### Work order
Your answer must be the records below, given again exactly, with no pictures in it.

### Data for analysis

┄┄┄┄┄┄

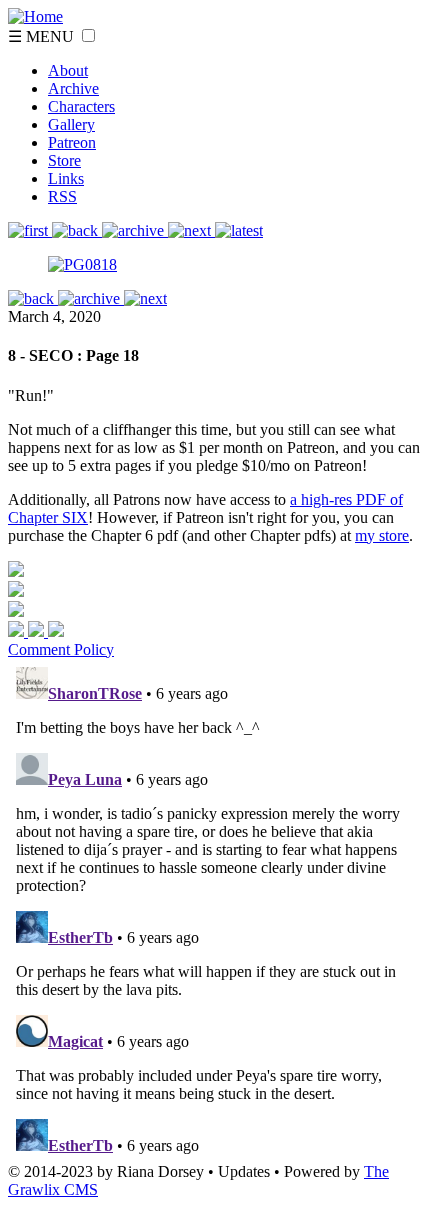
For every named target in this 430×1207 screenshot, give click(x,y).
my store (382, 535)
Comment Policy (61, 649)
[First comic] (30, 230)
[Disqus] (215, 909)
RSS (62, 196)
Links (66, 178)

┄┄┄┄┄┄

### Response area
For every named target in this 430×1207 screenshot, give click(x,y).
my store (382, 535)
Comment Policy (61, 649)
[First comic] (30, 230)
[Disqus] (215, 909)
RSS (62, 196)
Links (66, 178)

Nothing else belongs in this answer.